Real Steel Blu-ray review

Starring: Hugh Jackman, Evangeline Lilly, Dakota Goyo 
Director: Shawn Levy
Rated: PG-13 
Studio: Touchstone / Disney
DVD Release Date: January 24, 2012

            Many critics used Rocky as a comparison for Real Steel, only with robots, but it seems to me that the plot is much closer to resembling another Sylvester Stallone vehicle instead. Over the Top is about a distant father given a cross-country trip to get to know his son better, and Real Steel has a similar scenario between irresponsible father and financially stable son. Only set in the future instead of the 1980s, and with robots instead of the Italian Stallion.

             Hugh Jackman stars as Charlie Kenton, a washed up fighter who has turned into a promoter for the robot fights which have replaced humans in the boxing ring. His haphazard and reckless treatment of the robots, along with a strong penchant for making bets he can’t afford, Charlie finds himself deep in financial debt when the added trouble of a custody hearing also comes up. With the death of the boy’s mother, Charlie is the rightful guardian, though he has no relationship with the boy and other wealthy family members are eager to earn custody. Seeing a way to benefit financially from the relationship, Charlie agrees to take his son along with him on a cross-country trip.

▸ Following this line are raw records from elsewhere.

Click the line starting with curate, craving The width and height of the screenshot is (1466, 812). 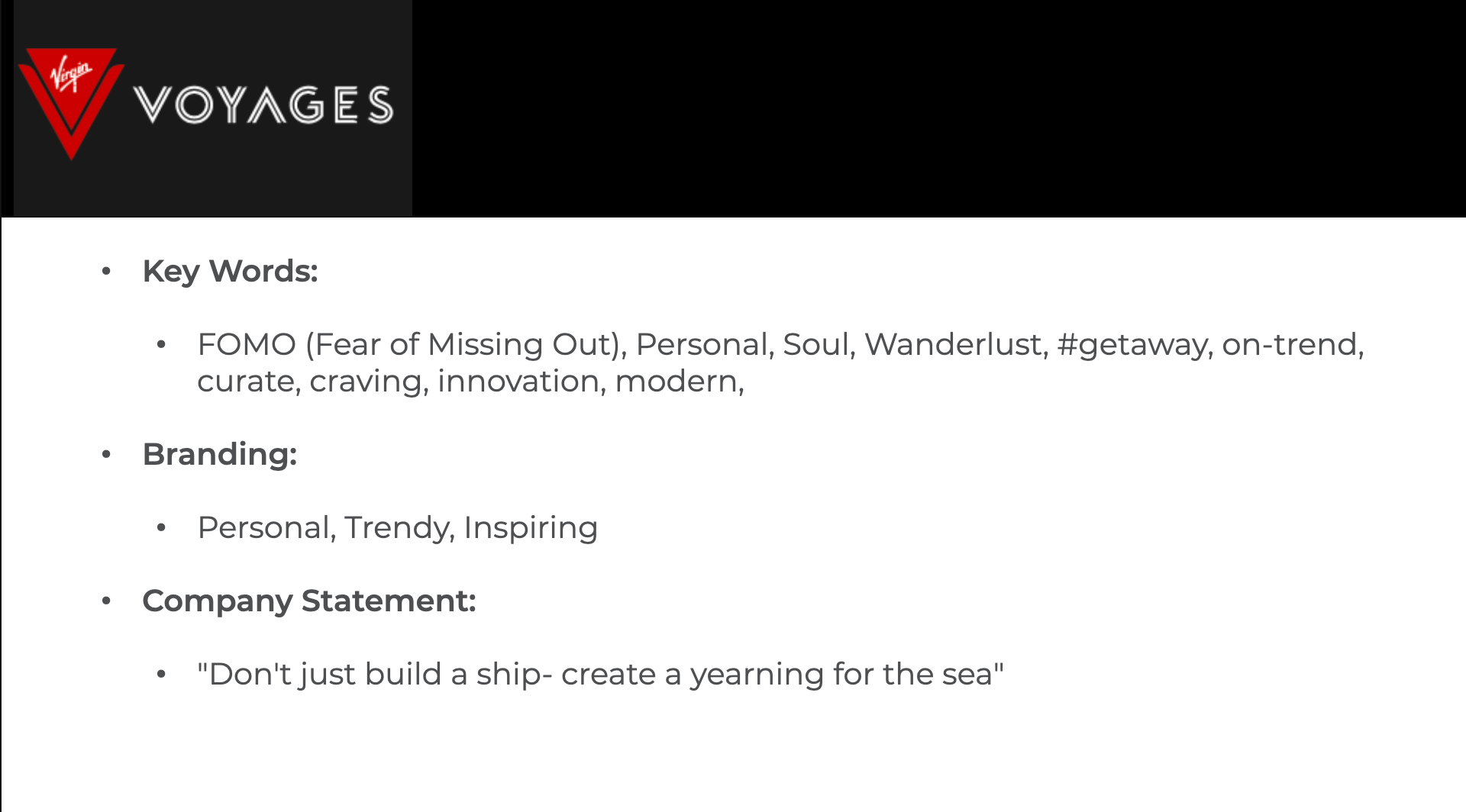(x=470, y=381)
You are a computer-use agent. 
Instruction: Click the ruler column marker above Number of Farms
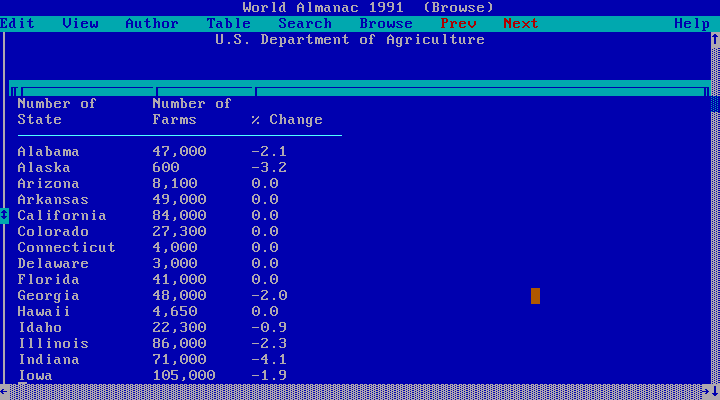156,92
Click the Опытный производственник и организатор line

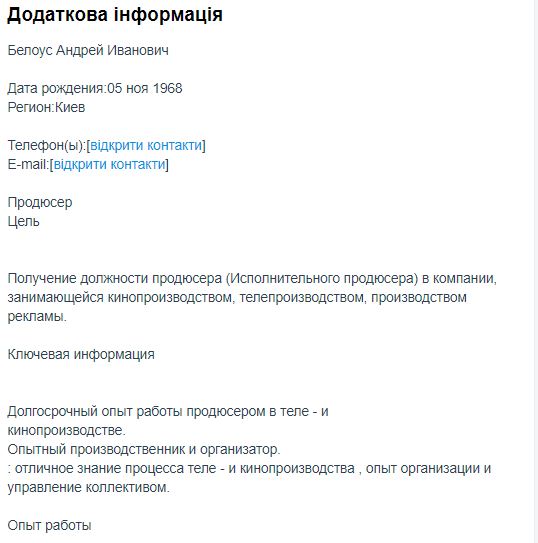[x=144, y=449]
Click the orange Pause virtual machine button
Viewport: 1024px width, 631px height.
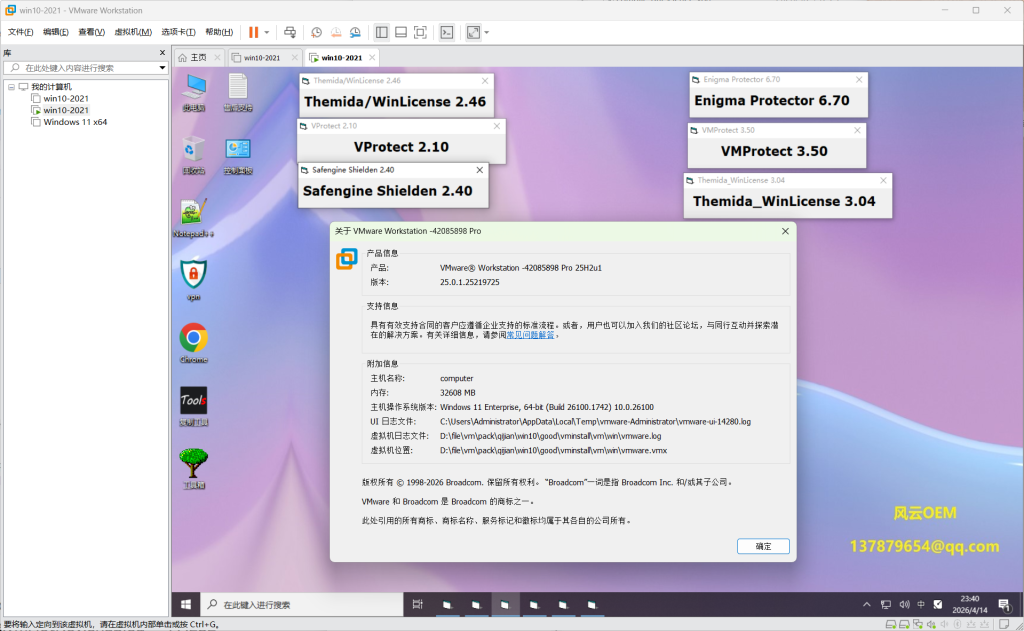pyautogui.click(x=253, y=32)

            After discovering a beat-up training robot perched on a muddy slope over the ravine beside a dump yard, Charlie and his son build a relationship as they build a fighter. Standing at 8-feet, their robot is one of the smallest competitors in the business, relying on the boy’s video game experience and Charlie’s boxing skills and knowledge to win. Against all of the odds, this unlikely trio find themselves on a winning streak that eventually pits them against the world champion robot.

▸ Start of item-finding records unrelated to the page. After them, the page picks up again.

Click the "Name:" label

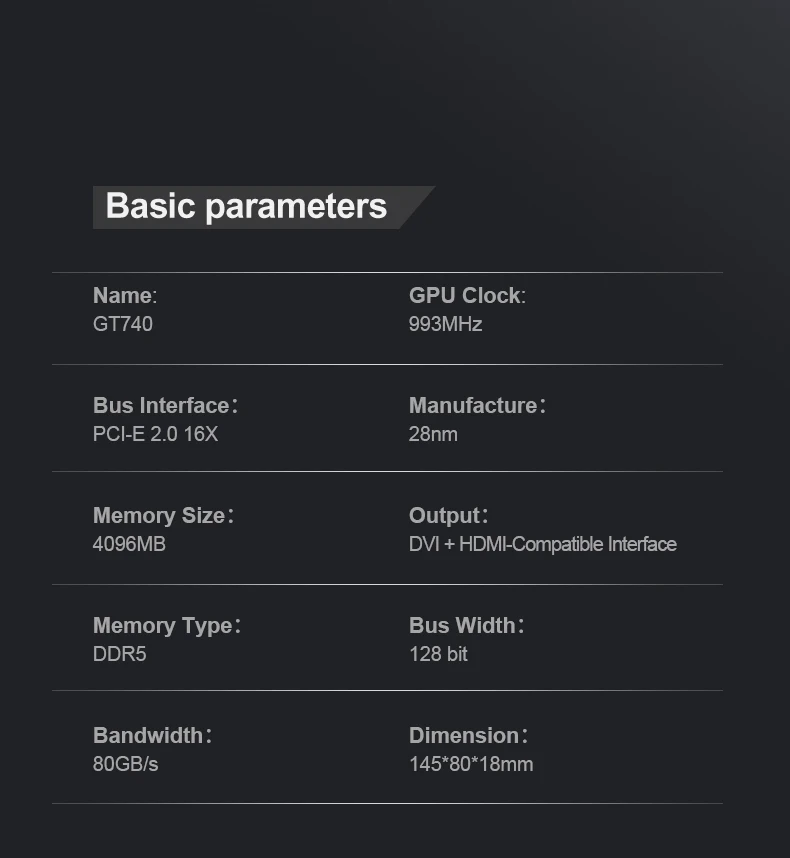coord(125,296)
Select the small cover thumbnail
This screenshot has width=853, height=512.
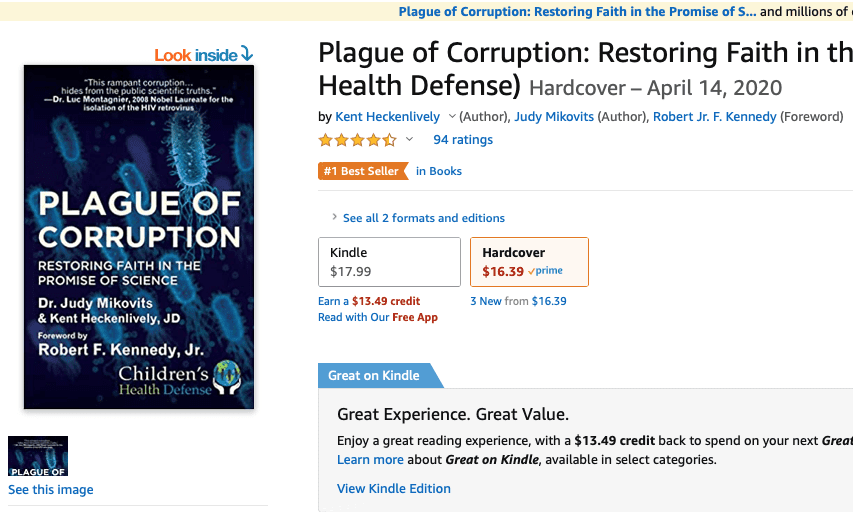(38, 456)
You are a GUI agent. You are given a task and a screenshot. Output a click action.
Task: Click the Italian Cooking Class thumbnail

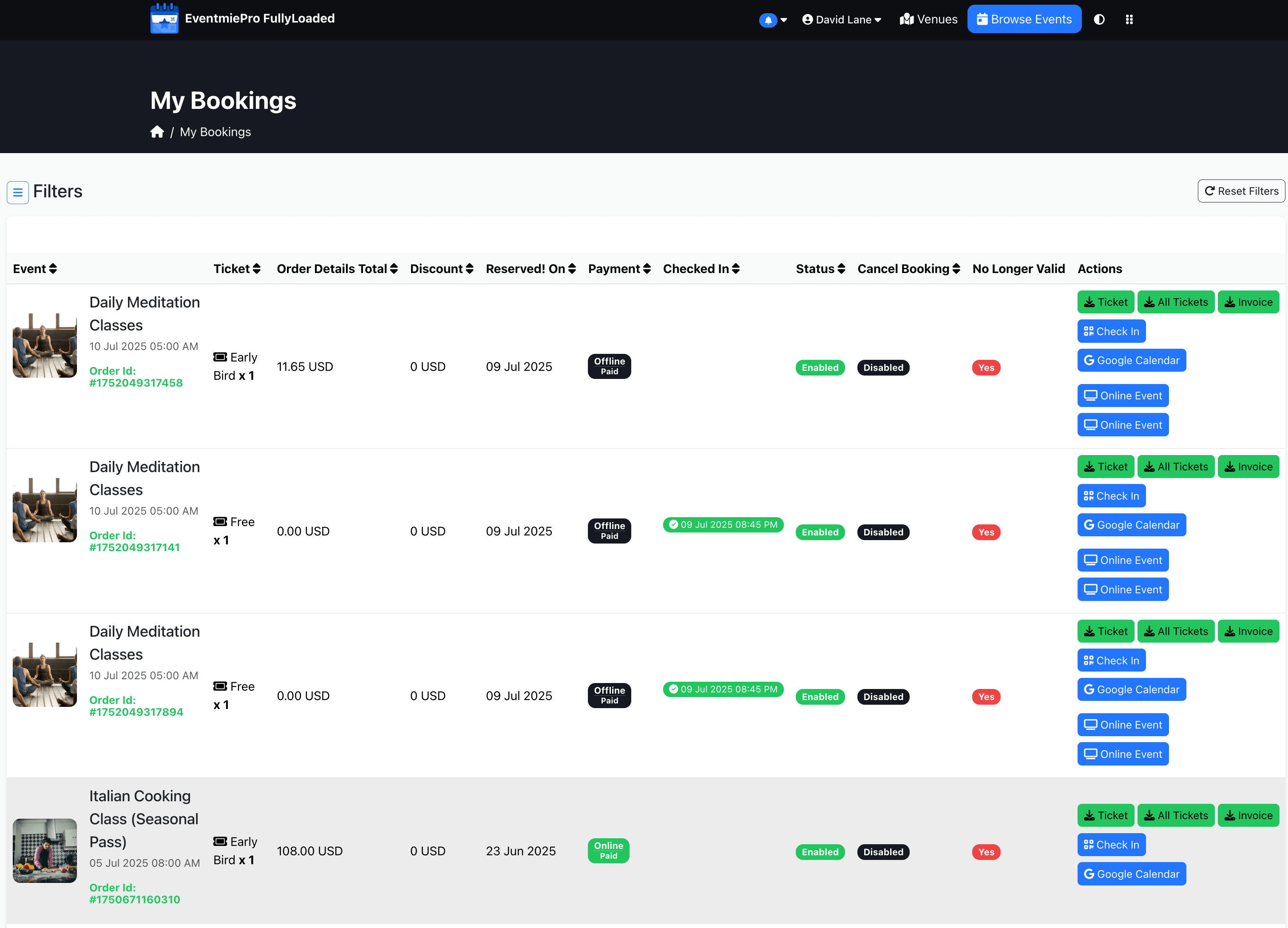(x=44, y=850)
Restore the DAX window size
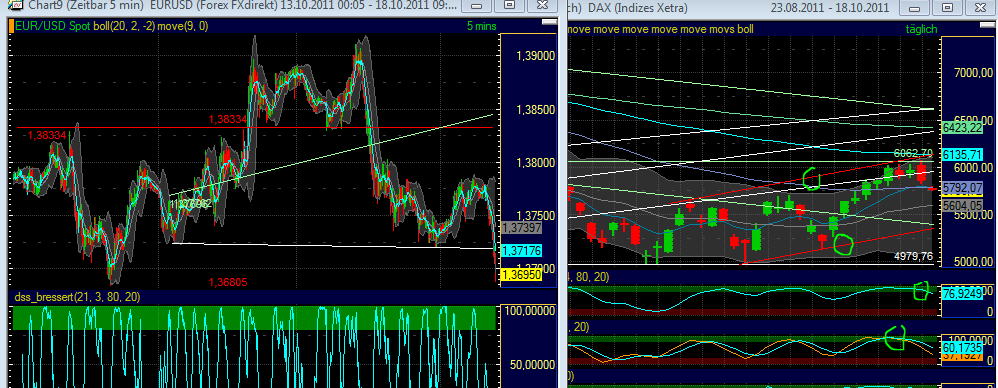The width and height of the screenshot is (998, 388). pos(947,7)
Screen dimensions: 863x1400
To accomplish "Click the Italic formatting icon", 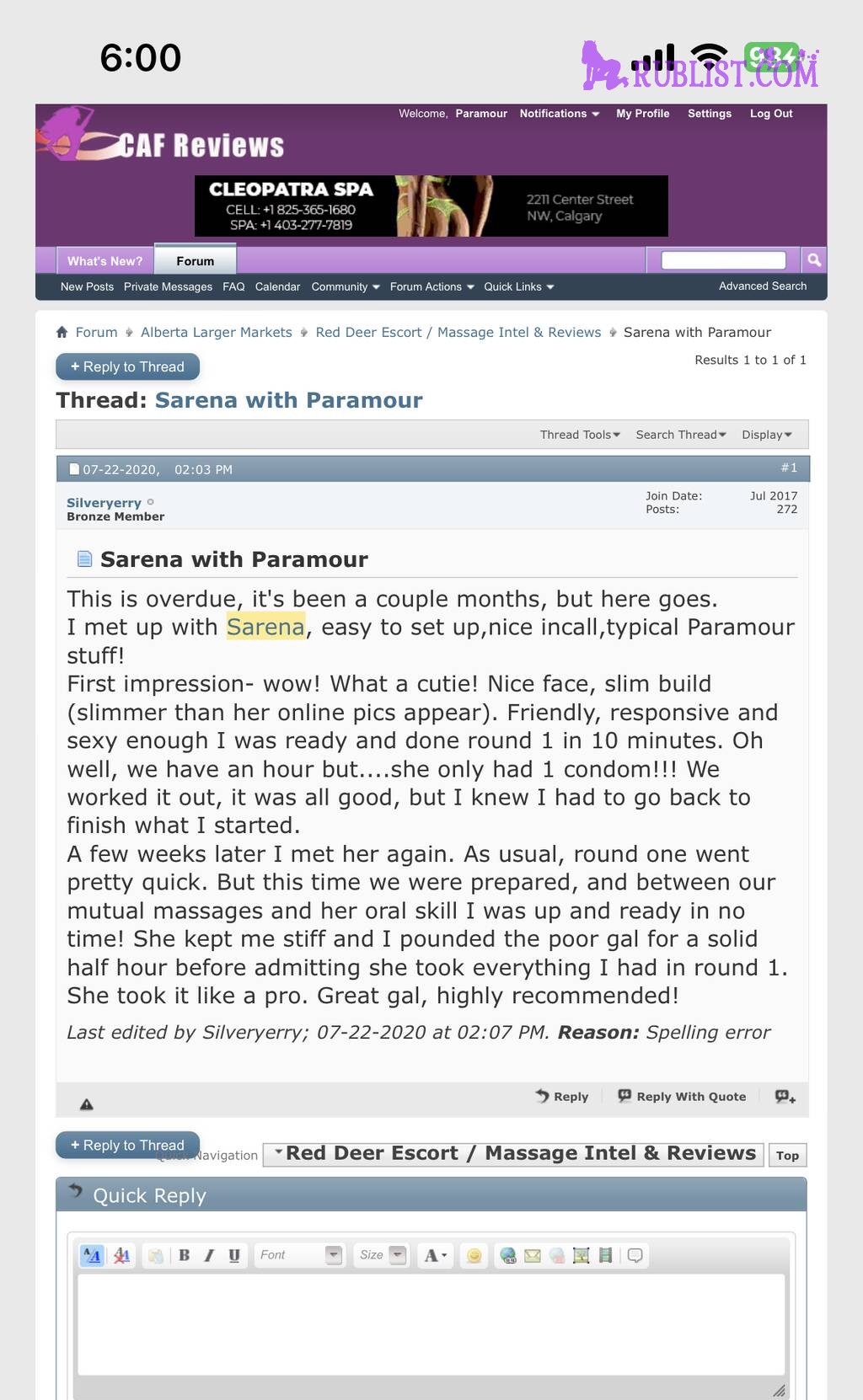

            Although we are never asked to believe that their robot named Atom has emotions or is human in anyway, it is certainly clear that he is different from the rest of the robots. There is more expression and humanity within his movements and his face, making him feel like a combination of Wall-E, the robot from The Iron Giant and every great underdog boxer in the history of cinema.

            The Blu-ray release of this special effects blockbuster features a spectacular high definition presentation, fully equipped with 7.1 DTS-HD audio for the metal crunching soundtrack. The 2-disc combo pack also includes a DVD version of the film, along with a few special features. There are bloopers, two making-of featurettes and an audio commentary with director Shawn Levy. The Blu-ray disc has these features as well as three exclusive features. There are deleted and extended scenes with an introduction by Levy, a featurette about Charlie’s story before the robots, and an exclusive second-screen feature compatible with iPad.

1 comment:

Sarah Salisbury said...

Great review! I can see the similarities between the two movies, but I think it's about time we came out with a feel good movie about the bonds of father and son! I know that my boyfriend and his son loved the movie!